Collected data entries
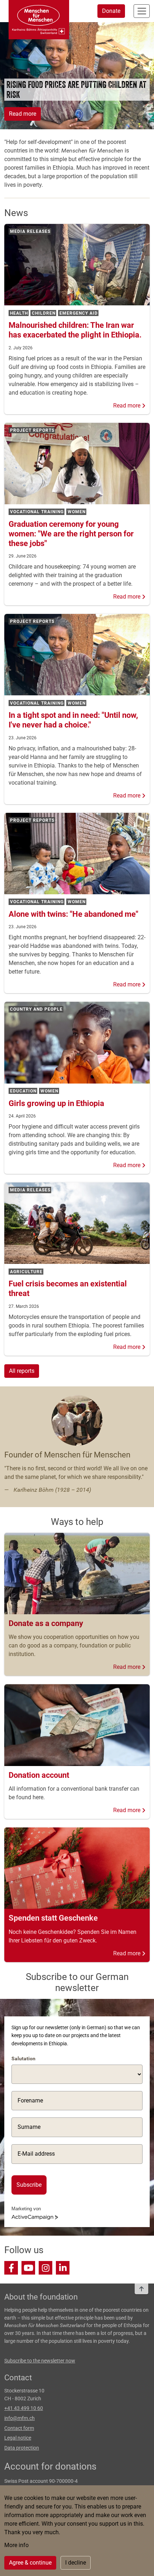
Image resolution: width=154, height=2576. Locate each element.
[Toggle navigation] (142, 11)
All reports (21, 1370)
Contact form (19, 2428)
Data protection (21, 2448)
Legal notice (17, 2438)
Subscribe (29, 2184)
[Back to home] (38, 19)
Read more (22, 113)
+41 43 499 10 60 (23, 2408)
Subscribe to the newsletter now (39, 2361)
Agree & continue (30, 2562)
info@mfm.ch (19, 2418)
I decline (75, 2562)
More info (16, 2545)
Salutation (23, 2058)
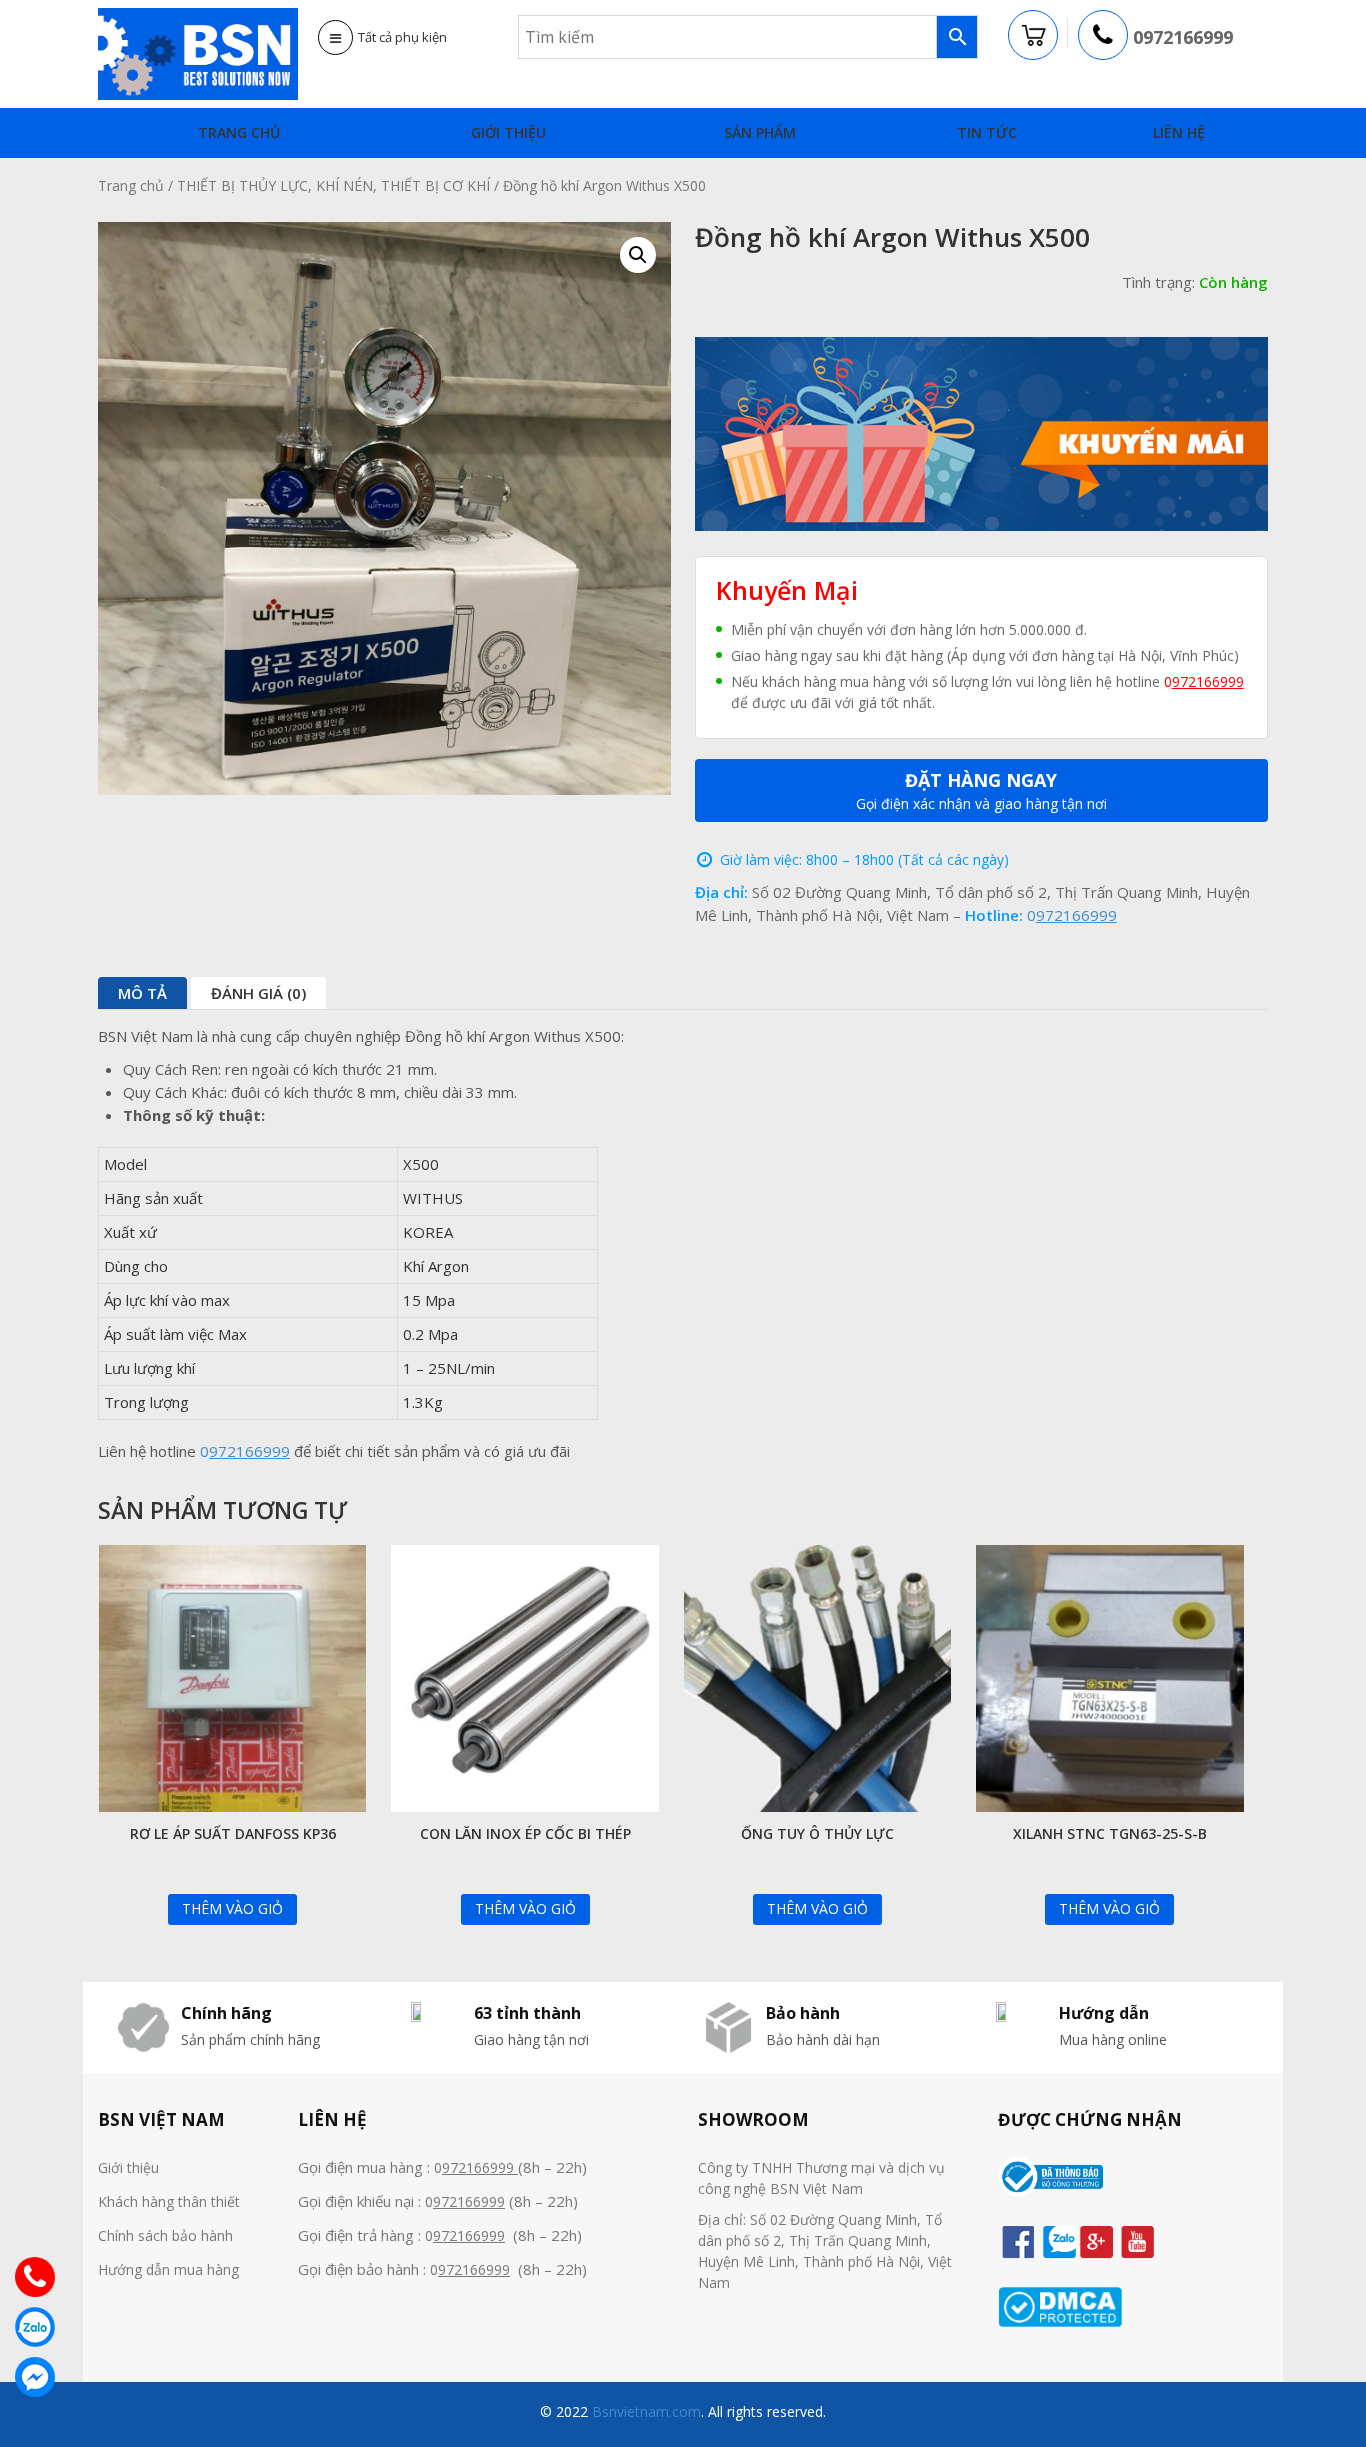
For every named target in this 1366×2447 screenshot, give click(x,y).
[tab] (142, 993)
* * *
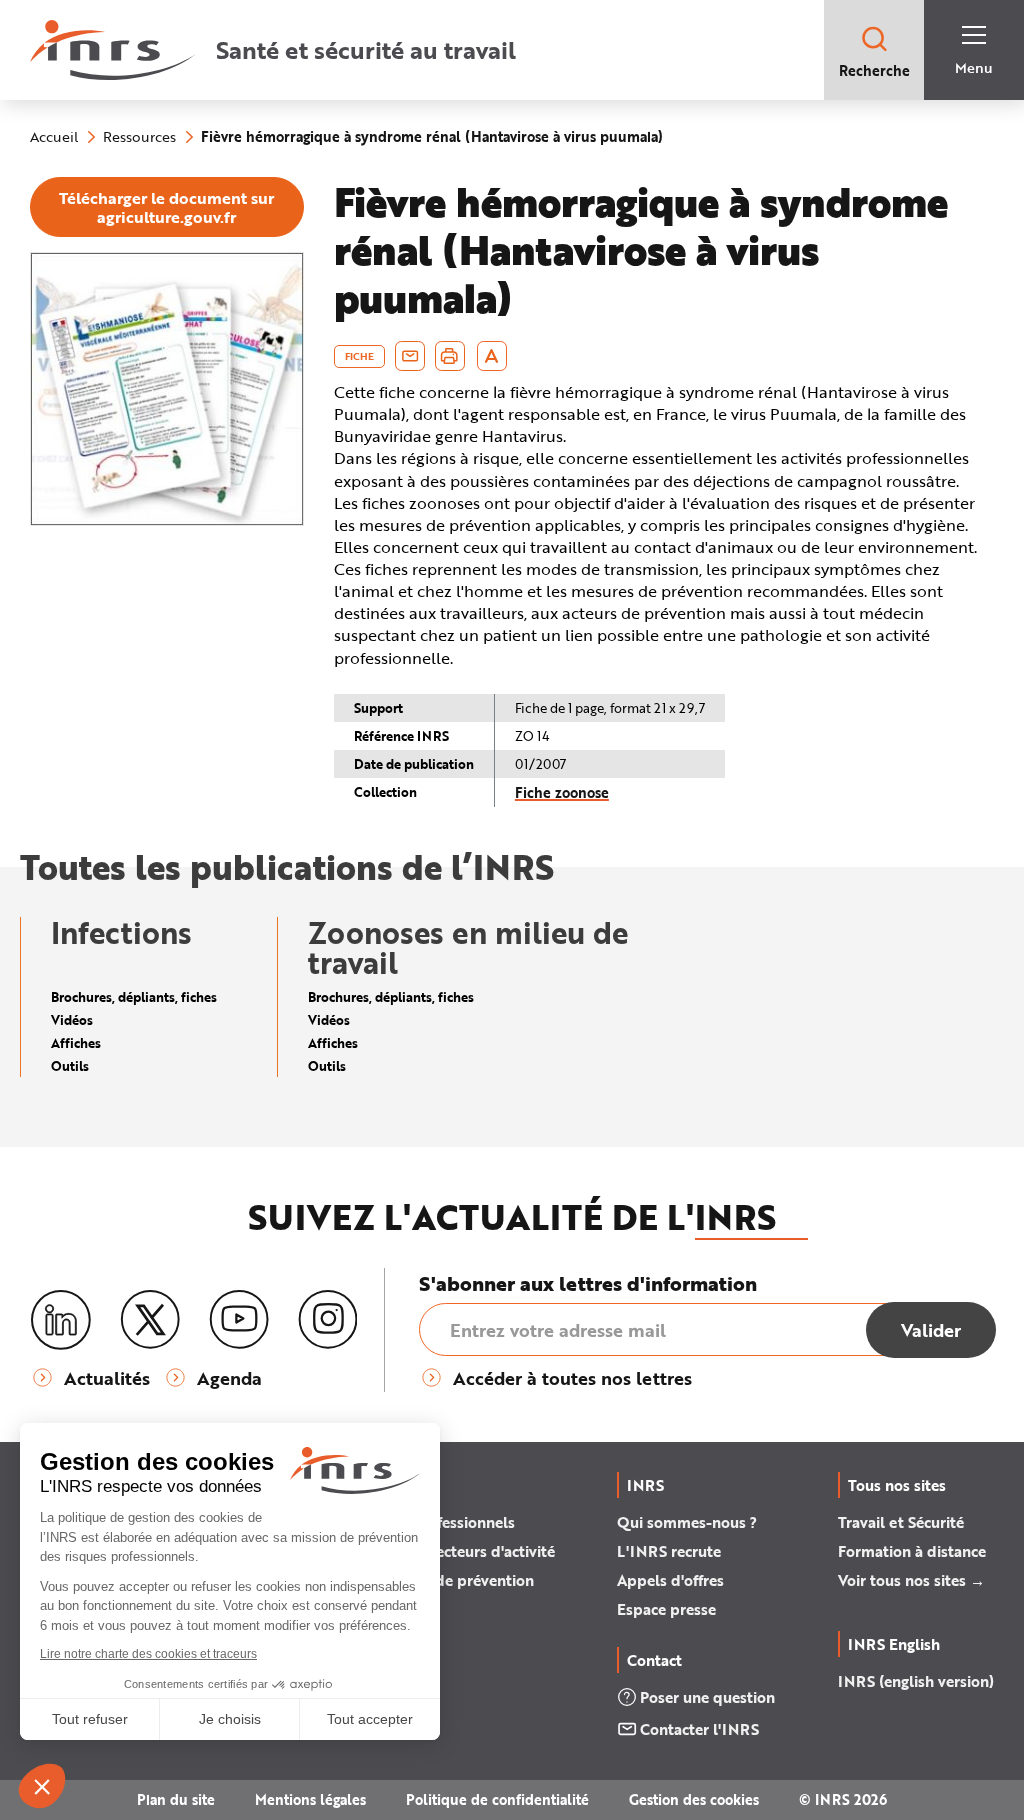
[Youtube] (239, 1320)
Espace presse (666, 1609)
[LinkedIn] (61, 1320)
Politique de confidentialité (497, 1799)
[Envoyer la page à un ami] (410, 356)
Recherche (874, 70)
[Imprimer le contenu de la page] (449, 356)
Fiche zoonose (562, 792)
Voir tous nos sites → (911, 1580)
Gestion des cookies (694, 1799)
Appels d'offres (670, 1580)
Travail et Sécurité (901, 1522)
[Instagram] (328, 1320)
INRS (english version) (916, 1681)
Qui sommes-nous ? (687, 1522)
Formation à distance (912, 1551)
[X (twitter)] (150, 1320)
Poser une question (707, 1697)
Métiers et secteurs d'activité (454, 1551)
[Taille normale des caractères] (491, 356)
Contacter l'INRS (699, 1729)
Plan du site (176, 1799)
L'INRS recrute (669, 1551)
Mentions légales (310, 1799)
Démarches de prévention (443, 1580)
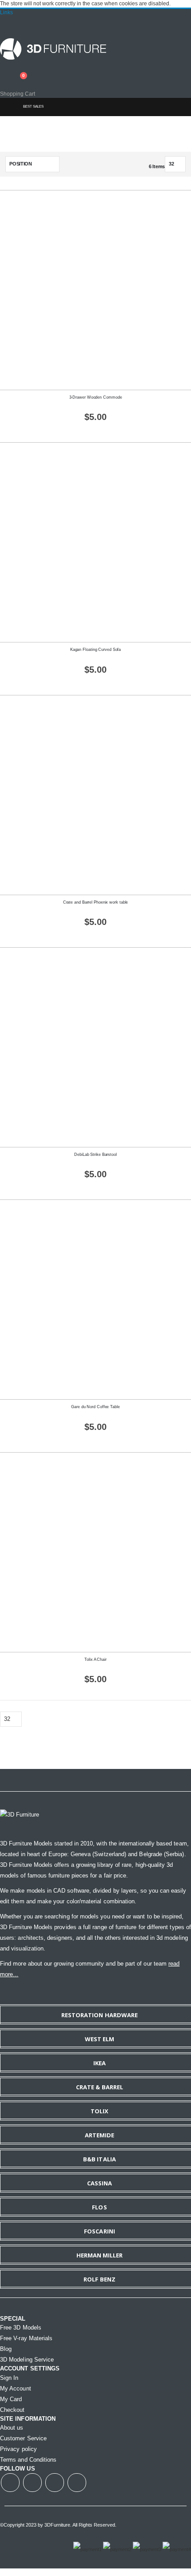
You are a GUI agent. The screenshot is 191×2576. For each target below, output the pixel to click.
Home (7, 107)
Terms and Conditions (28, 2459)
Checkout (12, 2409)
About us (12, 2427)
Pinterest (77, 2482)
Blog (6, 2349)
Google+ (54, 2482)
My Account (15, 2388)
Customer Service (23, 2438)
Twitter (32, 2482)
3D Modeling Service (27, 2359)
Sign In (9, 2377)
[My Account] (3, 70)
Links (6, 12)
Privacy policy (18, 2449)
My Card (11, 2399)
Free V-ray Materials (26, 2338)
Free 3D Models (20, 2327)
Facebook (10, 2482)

### ABOUT THIS TASK
Every line above between the one containing "Data protection (21, 2448)" and the one containing "For every named", those two included, is to be printed exactly. No pictures go into the copy.

### ANSWER TO THE EXERCISE
Data protection (21, 2448)
Legal notice (17, 2438)
Subscribe (29, 2184)
[Back to home] (38, 19)
Read more (22, 113)
+41 43 499 10 60 (23, 2408)
Subscribe to the newsletter now (39, 2361)
Agree & continue (30, 2562)
info@mfm.ch (19, 2418)
I decline (75, 2562)
More info (16, 2545)
Salutation (23, 2058)
For every named target in this 1366×2447 screenshot, give click(x,y).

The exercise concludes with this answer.